# Task details:
In the entries below, the lines from the one with "The image size is (1271, 1080)." through the one with "Open the 工具(T)" are to be copied exactly; both ends count.

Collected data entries
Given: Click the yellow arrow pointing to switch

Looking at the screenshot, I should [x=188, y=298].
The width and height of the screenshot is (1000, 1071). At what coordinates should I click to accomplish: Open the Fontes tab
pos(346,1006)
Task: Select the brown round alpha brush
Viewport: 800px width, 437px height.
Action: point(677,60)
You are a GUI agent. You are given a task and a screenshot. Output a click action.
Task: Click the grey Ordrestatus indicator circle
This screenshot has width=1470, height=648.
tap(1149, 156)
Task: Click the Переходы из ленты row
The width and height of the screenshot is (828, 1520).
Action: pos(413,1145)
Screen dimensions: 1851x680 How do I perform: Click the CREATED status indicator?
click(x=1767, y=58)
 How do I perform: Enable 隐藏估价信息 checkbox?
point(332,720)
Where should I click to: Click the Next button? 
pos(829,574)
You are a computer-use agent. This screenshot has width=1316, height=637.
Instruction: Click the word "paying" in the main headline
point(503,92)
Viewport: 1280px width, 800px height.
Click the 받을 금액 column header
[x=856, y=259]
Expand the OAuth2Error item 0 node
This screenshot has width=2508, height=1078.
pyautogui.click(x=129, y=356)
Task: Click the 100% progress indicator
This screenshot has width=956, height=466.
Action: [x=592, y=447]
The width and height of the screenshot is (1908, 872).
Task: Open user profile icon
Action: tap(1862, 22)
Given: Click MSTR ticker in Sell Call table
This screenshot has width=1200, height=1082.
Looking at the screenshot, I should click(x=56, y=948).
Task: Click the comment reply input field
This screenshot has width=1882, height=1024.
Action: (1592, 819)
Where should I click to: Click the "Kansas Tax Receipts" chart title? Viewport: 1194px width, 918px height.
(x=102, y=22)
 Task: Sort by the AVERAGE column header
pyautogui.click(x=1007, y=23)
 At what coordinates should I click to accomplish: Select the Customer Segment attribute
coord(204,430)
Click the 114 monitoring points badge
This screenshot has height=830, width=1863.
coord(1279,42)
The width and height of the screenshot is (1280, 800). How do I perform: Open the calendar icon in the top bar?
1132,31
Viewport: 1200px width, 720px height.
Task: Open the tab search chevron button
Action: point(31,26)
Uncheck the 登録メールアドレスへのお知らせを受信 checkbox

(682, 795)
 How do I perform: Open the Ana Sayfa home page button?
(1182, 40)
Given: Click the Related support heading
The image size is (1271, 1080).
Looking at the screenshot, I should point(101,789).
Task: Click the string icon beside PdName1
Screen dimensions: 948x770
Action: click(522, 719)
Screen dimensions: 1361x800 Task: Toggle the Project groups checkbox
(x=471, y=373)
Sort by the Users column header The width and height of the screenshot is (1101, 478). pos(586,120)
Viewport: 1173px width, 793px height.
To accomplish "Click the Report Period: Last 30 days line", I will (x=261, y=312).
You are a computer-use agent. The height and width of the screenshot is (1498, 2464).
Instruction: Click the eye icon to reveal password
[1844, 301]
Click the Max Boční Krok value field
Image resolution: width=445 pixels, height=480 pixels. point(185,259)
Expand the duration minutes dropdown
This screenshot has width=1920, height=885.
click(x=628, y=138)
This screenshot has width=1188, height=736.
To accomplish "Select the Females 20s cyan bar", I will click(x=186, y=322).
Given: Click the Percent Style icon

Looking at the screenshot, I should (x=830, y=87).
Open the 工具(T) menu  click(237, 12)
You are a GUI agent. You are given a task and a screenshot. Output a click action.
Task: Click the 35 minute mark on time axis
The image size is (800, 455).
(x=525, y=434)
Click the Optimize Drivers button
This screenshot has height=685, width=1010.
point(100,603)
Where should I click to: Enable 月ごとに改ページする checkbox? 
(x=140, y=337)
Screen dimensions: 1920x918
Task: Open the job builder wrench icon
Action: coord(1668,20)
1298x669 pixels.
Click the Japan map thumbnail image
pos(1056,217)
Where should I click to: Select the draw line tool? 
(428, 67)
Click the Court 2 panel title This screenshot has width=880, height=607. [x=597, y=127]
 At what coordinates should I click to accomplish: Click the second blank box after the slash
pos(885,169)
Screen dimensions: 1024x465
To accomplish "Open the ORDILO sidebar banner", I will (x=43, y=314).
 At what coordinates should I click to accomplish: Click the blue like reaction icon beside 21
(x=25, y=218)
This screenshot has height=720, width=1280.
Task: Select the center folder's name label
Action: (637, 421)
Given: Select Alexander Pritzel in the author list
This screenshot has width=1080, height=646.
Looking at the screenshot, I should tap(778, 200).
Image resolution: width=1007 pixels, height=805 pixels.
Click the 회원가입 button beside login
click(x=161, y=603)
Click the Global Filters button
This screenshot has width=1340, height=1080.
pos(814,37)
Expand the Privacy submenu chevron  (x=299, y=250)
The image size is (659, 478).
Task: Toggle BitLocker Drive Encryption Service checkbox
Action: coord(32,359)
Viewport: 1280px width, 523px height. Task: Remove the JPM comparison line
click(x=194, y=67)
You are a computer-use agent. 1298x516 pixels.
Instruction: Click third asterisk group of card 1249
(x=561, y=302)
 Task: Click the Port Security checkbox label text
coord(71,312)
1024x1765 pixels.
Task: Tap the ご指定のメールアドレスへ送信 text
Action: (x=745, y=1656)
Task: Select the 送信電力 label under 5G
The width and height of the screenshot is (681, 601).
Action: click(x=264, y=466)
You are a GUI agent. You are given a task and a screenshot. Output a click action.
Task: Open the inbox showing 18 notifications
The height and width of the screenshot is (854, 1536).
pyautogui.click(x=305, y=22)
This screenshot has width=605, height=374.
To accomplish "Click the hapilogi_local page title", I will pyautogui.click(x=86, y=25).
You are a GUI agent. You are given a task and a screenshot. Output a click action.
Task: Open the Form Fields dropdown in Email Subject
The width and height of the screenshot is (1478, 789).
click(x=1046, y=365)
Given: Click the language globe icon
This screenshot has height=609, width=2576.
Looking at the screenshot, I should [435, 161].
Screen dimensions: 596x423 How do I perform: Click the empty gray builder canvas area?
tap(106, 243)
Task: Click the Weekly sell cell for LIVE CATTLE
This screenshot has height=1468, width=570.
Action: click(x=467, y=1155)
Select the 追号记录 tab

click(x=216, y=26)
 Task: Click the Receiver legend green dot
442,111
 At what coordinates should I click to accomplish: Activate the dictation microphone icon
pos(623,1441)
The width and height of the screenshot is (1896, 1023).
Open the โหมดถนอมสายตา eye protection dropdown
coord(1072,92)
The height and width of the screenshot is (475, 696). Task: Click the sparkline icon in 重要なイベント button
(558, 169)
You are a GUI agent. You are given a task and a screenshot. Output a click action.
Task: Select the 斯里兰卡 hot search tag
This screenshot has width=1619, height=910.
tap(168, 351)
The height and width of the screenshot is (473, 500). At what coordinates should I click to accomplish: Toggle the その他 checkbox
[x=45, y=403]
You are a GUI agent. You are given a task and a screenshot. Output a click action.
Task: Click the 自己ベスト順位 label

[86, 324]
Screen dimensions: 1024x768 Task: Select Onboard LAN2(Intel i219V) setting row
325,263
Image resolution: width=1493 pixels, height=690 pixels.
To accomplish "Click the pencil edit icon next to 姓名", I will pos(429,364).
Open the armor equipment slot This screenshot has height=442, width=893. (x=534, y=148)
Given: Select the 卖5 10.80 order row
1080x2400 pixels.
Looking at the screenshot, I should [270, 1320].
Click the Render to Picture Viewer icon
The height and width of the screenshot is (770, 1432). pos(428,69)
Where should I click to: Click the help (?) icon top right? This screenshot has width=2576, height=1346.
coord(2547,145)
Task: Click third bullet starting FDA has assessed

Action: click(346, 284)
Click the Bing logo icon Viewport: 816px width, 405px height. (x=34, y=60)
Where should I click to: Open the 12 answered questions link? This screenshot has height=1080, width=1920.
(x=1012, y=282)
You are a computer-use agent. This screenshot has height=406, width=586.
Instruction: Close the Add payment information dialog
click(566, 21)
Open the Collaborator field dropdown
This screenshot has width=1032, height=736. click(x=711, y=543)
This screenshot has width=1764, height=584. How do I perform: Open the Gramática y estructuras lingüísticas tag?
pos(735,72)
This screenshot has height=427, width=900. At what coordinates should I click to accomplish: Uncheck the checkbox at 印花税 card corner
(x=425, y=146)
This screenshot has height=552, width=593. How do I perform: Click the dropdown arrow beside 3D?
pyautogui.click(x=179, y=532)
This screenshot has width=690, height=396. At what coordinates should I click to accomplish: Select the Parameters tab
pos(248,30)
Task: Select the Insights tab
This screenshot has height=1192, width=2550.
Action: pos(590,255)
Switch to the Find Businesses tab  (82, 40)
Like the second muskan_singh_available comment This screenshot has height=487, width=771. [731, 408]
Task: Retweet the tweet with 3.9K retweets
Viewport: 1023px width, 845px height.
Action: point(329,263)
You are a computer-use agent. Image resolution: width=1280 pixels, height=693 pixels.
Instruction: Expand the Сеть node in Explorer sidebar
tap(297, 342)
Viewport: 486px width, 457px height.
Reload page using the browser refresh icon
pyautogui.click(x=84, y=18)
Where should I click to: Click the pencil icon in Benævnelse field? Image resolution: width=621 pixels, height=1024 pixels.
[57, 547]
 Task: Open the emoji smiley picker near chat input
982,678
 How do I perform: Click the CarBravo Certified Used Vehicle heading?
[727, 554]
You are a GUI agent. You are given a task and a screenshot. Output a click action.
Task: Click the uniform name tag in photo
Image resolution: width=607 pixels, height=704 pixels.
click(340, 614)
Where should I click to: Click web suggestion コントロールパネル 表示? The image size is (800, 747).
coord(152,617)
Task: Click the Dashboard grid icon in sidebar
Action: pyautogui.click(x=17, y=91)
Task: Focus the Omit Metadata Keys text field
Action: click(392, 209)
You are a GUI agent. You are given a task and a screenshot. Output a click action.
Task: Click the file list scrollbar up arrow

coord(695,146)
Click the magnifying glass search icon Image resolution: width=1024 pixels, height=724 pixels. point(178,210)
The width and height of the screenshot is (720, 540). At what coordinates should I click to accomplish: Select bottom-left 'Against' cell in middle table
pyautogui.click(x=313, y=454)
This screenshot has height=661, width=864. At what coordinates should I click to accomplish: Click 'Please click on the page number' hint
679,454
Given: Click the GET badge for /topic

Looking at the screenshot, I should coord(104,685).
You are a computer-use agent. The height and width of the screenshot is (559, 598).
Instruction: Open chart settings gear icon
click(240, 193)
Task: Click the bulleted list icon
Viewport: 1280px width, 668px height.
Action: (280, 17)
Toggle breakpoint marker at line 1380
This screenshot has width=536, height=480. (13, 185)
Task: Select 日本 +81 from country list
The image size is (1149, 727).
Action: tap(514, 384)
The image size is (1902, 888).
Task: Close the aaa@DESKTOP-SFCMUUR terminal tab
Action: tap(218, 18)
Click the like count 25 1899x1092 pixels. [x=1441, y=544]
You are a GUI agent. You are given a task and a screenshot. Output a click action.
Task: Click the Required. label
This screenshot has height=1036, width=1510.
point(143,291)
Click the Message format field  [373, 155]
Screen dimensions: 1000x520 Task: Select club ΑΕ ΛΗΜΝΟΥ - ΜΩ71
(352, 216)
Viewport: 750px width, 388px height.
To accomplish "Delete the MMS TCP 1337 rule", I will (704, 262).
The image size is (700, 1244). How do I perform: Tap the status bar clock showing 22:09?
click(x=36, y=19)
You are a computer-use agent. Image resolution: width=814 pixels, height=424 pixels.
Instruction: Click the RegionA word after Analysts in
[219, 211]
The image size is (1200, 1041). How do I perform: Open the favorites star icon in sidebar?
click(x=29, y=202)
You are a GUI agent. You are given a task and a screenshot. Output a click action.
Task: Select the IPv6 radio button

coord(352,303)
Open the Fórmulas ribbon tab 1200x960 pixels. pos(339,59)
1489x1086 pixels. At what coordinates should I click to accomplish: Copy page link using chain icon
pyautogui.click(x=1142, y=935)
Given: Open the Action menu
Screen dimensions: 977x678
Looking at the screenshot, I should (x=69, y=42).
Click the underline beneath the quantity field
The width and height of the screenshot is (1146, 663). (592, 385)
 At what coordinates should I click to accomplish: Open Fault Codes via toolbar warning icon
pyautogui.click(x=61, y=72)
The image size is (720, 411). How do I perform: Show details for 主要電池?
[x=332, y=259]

# Reply to the task:
The image size is (1271, 1080).
Looking at the screenshot, I should point(101,789).
Task: Click the string icon beside PdName1
Screen dimensions: 948x770
Action: click(522, 719)
Screen dimensions: 1361x800 Task: Toggle the Project groups checkbox
(x=471, y=373)
Sort by the Users column header The width and height of the screenshot is (1101, 478). pos(586,120)
Viewport: 1173px width, 793px height.
To accomplish "Click the Report Period: Last 30 days line", I will (x=261, y=312).
You are a computer-use agent. The height and width of the screenshot is (1498, 2464).
Instruction: Click the eye icon to reveal password
[1844, 301]
Click the Max Boční Krok value field
Image resolution: width=445 pixels, height=480 pixels. point(185,259)
Expand the duration minutes dropdown
This screenshot has width=1920, height=885.
click(x=628, y=138)
This screenshot has width=1188, height=736.
To accomplish "Select the Females 20s cyan bar", I will click(x=186, y=322).
Given: Click the Percent Style icon

Looking at the screenshot, I should (x=830, y=87).
Open the 工具(T) menu  click(237, 12)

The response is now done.